Stocks had bounced off 2022 lows set in October heading into the Fed’s Dec. 13-14 policy meeting, but soon lost traction, losing ground into the end of the month as major indexes booked their worst yearly performance since 2008. Stocks fell Thursday, with the Dow Jones Industrial Average
ending with a loss of around 340 points, or 1%, while the S&P 500
dropped 1.2% and the Nasdaq Composite
Short-dated debt yields rose toward 5% as investors appeared to come around to the Fed’s previous signals that the fed-funds rate would likely peak above that level this year.
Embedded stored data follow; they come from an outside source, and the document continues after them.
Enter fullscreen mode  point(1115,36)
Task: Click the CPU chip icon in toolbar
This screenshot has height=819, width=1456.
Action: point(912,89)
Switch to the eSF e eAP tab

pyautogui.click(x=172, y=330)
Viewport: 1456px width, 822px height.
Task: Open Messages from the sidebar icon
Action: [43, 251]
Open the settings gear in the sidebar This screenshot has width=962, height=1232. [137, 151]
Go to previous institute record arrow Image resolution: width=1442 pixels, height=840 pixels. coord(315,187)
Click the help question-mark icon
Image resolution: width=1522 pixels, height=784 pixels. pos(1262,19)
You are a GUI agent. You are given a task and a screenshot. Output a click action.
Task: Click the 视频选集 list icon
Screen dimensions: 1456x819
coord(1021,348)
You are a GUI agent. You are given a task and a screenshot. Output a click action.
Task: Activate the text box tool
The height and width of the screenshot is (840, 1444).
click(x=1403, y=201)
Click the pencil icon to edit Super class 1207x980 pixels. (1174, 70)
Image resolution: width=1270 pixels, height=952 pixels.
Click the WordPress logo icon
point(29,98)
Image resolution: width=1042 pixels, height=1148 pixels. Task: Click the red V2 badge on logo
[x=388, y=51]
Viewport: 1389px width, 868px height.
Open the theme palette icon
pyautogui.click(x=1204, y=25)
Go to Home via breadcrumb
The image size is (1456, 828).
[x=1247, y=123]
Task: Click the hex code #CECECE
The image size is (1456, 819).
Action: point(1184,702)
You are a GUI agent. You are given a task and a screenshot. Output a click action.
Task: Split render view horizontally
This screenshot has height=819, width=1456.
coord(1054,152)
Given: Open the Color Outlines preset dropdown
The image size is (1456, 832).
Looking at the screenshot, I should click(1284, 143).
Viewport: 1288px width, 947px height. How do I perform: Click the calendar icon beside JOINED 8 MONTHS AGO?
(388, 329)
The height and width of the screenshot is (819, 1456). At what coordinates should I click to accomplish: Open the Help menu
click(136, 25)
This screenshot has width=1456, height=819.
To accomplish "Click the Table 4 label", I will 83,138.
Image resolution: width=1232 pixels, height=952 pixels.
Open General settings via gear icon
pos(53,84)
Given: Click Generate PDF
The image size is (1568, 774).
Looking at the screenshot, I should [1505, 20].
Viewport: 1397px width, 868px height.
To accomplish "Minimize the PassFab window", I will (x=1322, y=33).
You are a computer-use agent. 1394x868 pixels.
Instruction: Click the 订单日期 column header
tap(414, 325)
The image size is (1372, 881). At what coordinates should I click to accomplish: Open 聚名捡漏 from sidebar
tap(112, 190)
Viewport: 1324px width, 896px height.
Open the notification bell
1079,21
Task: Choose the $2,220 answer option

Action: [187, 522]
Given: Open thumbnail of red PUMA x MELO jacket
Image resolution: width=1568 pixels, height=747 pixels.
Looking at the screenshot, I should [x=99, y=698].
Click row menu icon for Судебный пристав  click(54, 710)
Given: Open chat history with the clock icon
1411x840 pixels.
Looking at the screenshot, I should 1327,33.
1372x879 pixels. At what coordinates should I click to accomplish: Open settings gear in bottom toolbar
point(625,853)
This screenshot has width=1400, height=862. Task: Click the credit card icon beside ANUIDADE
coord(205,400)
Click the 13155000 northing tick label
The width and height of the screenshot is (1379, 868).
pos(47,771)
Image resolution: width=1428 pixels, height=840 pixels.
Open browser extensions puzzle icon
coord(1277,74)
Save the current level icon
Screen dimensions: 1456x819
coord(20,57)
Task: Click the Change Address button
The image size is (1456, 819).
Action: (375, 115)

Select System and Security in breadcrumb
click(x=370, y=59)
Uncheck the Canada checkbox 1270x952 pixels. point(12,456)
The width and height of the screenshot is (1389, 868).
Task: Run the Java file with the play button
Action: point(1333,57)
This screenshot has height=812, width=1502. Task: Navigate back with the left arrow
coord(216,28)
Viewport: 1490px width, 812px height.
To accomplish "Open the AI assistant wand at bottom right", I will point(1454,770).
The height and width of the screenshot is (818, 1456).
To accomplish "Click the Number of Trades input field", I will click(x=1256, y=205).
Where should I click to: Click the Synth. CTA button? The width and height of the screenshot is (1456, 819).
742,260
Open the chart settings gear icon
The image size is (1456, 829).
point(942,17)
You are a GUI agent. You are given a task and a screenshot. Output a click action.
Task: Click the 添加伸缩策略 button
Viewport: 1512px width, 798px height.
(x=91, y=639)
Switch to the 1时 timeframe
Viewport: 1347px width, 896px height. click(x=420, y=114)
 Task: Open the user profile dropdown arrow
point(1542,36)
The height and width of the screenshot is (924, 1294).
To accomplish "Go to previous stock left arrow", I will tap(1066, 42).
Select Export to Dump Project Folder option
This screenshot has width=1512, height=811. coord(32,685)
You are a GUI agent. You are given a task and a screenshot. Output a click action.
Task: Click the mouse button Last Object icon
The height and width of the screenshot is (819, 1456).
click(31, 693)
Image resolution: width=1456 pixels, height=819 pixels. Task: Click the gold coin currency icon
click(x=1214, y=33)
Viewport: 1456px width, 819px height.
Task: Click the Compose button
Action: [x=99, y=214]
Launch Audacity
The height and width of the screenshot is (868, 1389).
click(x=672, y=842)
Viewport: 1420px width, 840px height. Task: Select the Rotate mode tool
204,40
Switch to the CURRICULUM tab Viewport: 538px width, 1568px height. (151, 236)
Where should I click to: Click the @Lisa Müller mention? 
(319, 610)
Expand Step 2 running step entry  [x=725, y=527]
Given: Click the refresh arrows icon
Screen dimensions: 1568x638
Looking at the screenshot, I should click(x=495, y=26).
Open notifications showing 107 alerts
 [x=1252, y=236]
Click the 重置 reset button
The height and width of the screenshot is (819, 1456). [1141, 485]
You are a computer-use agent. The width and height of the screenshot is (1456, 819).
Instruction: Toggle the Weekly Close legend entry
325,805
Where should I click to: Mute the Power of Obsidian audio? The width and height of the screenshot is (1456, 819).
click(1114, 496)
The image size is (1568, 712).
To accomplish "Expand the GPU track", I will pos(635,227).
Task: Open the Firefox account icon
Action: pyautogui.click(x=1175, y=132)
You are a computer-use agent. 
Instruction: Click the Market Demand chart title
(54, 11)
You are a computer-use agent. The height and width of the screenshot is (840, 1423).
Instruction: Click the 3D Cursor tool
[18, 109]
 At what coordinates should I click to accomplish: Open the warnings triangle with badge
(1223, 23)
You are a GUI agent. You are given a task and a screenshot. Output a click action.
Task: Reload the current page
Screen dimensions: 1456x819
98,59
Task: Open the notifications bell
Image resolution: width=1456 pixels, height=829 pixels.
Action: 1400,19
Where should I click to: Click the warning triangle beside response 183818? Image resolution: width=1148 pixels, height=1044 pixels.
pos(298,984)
The minutes showed no Fed officials expected rates to fall in 2023, underlining a divide between the central bank and market participants over the likelihood of a pivot away from tighter policy later this year.
The minutes showed no Fed officials expected the policy interest rate would fall in 2023, at odds with market expectations ahead of the release for cuts later in the year.
“The minutes clearly highlight the Fed’s focus on inflation but also their displeasure with the loosening in financial market conditions, which they believed hindered their efforts to achieve price stability,” said Ryan Sweet, chief U.S. economist at Oxford Economics, in a Wednesday note. “Reading the tea leaves, the minutes stress that the Fed is going to reduce inflation at the risk of hurting the labor market and the broader economy.”
Ian Shepherdson, chief economist at Pantheon Macroeconomics, said Wednesday that the mention of financial conditions was meant to convey that investors shouldn’t expect policy makers “to soften their inflation line until it becomes blindingly obvious that a serious shift in the data is under way.”
That shift in data remained elusive Thursday, getting much of the blame for stock-market weakness, after a stronger-than-expected rise in ADP’s estimate of December private-sector payrolls and a drop in first-time claims for unemployment benefits to a 3 1/2-month low last week.